On the back of the unit are 5 DIN-type outlets. One is for the power supply, and two are your standard serial ports (just like on the back of a 1541). The other two are currently unused at this time. They are labeled “auxiliary” and “parallel”. Above them is one standard DB-25 SCSI port for connecting the drive to other SCSI devices. On the front panel are a set of LEDs and membrane-type switches. With these switches, you can reset the drive, write protect it (which doesn’t make sense to me at this time), and have a handy-sounding function to swap device numbers.
There are quite a few features of this drive that I really like. For one, the built-in clock is pretty nice. This clock time/date stamps all files on the drive. Something that the Commodore needed for a long time. Now if only the drive could auto-boot the computer in 64 mode, we’d be in business. The BBS could crash, reset on its own, and retain the proper date and time.
Another big plus for you Amiga hopefuls or owners is the ability to “share” the drive. You may set a “foreign” partition on the drive, and use the standard DB25 connector on the back. At this time it is NOT a reality, but something that is being worked on.
The claim itself is a nice one. Whether you can run BOTH the 64 AND an Amiga (or IBM) at the SAME TIME, I do not know. It’s also important to note that the Lt Kernal can be used on an Amiga as well, but the entire content must be formatted. The two computers cannot co-exist without one having all of it (if that makes sense).
Another feature that I haven’t tried yet, is the emulation partitions. You can set a partition (or more than one) to emulate a 1541, 1571, or 1581 disk drive along with other “types” of partitions. Immediately, the program LYNX came to mind. On a Lt Kernal, you cannot use Lynx as Lynx depends on a certain drive format. There are probably many other 15×1 type programs out there that rely on talking to a 15×1 drive.

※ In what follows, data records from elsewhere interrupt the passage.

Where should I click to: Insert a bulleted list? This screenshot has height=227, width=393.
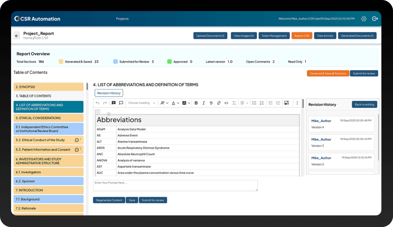tap(254, 103)
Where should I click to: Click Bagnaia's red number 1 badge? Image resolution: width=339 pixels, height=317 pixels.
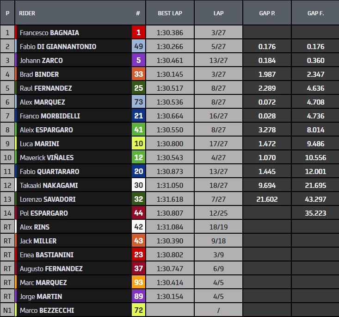click(138, 32)
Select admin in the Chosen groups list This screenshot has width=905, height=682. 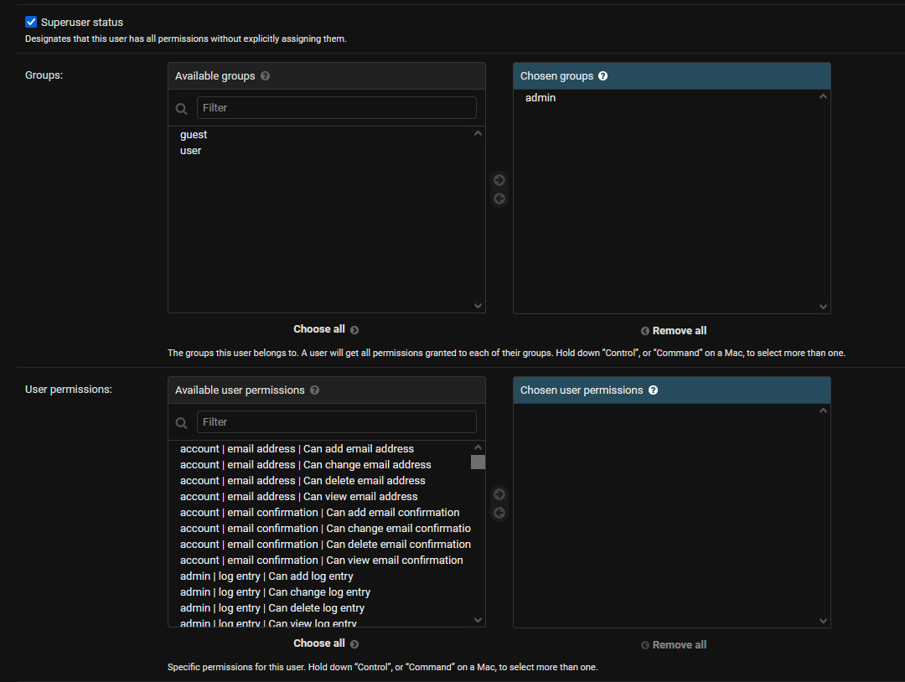(540, 97)
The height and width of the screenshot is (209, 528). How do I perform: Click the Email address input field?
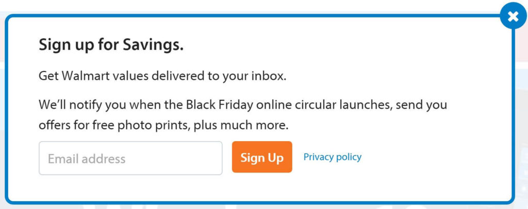point(130,158)
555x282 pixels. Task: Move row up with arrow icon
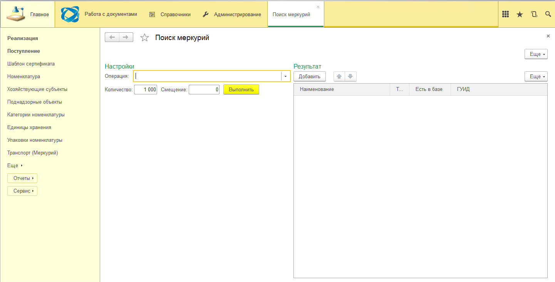[339, 76]
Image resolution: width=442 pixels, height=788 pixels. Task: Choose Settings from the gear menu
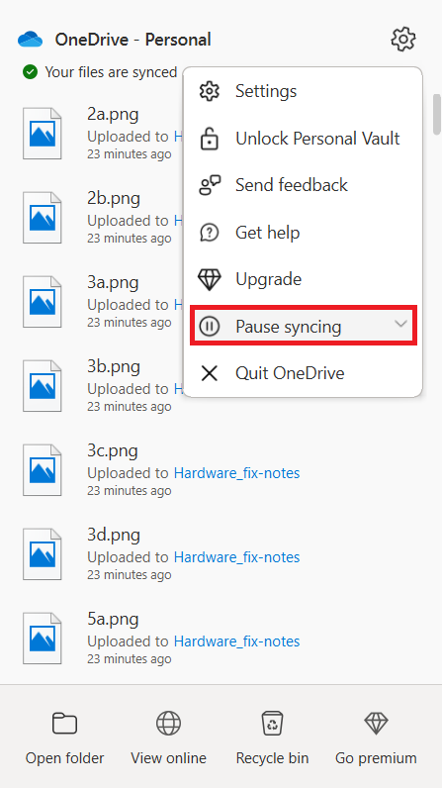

Unlike the Lt Kernal, the HD-20 doesn’t wedge itself in and out of memory and otherwise create havoc for certain types of software. This drive felt like it would load and run anything without any problem. Unfortunately, when I went to load up my favorite 64 word processor, the drive completely choked on it and repeatedly locked up when the word pro attempted to access anything on the drive.
The drive comes with Jiffy/DOS which is a ROM chip you need to install in your 64. Installation is a piece of cake. I already had JiffyDOS, so I didn’t have to do anything but plug the sucker in and power up. I might note as you’ll see in the performance chart, that this drive is as slow as the slowest 1541 without JiffyDOS installed or disabled, so it appears that the “magic” is in the tiny little JiffyDOS chip.
If you currently run a Lt Kernal and were wondering whether the two will work together, the answer is yes. BUT there is a tradeoff. You must run the HD with your JiffyDos off. I don’t believe this would be a problem as you can store your BBS modules on the LtK for load speed, and store uploads, etc on the HD where load speed makes no difference. This is great news for those with Lt. Kernals who would like to add more storage. Simply add an HD!
I have also tested the HD on my multi-line BBS. I have 2 lines, but 3 ports. The 3rd I use for dealing with maintenance duties without having to tie up the BBS. It appears that the HD works fine on a multiplexed system, yet the HD is only acknowledged on the port it’s physically connected to.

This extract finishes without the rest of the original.